我正在尝试改进我的模型,并阅读了一篇有关“使用CNN和Bi-LSTM”进行改进的文章。 现在,我正在尝试使代码正常工作,但是我被卡住了。 我收到的错误是
ValueError: Negative dimension size caused by subtracting 2 from 1 for '{{node time_distributed/conv1d/conv1d}} = Conv2D[T=DT_FLOAT, data_format="NHWC", dilations=[1, 1, 1, 1], explicit_paddings=[], padding="VALID", strides=[1, 1, 1, 1], use_cudnn_on_gpu=true](time_distributed/conv1d/conv1d/ExpandDims, time_distributed/conv1d/conv1d/ExpandDims_1)' with input shapes: [?,1,1,20], [1,2,20,24].
我的输入形状如下:
X (13800, 1, 20)
y (13800, 1)
模型代码如下:
def ml_model(train_x,train_y):
# prep data
train_y = train_y
train_x = train_x
# define parameters
verbose, epochs, batch_size = 0, 250, 24 #250 epoch
n_timesteps, n_features, n_outputs = train_x.shape[1], train_x.shape[2], train_y.shape[1]
# reshape output
train_y = train_y.reshape((train_y.shape[0], train_y.shape[1], 1))
model = Sequential()
model.add(TimeDistributed(Conv1D(filters=24, kernel_size=2, activation='relu'), input_shape=(None, n_timesteps, n_features)))

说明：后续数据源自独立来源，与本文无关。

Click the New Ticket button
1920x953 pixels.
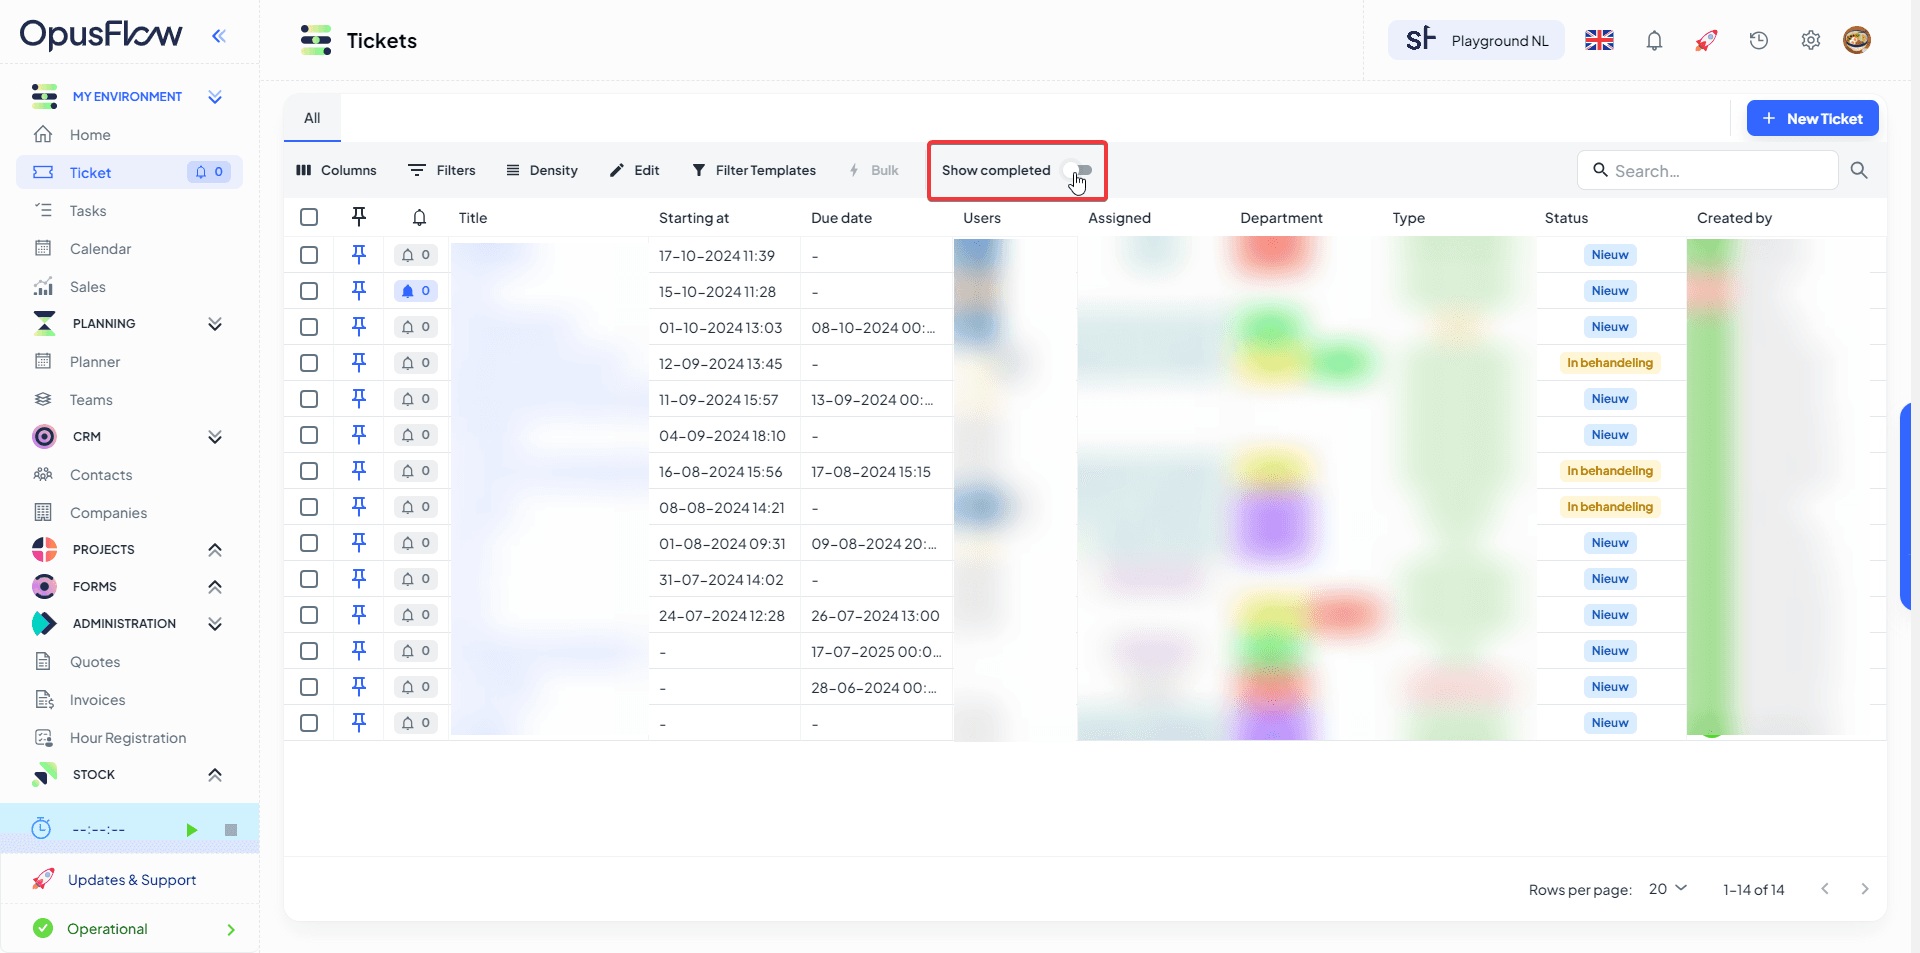[x=1812, y=118]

model.add(TimeDistributed(MaxPooling1D(pool_size=2)))
model.add(TimeDistributed(Conv1D(filters=64, kernel_size=2,activation='relu')))
model.add(TimeDistributed(MaxPooling1D(pool_size=2)))
model.add(TimeDistributed(Flatten()))
model.add(Bidirectional(LSTM(64, activation='relu',return_sequences=True)))
model.add(Bidirectional(LSTM(64, activation='relu')))
model.add(Dense(128))
model.add(Dropout(0.5))
model.add(Dense(1))
model.compile(optimizer='adam', loss='mse')
model.fit(train_x, train_y, epochs=epochs, batch_size=batch_size, verbose=verbose)
return model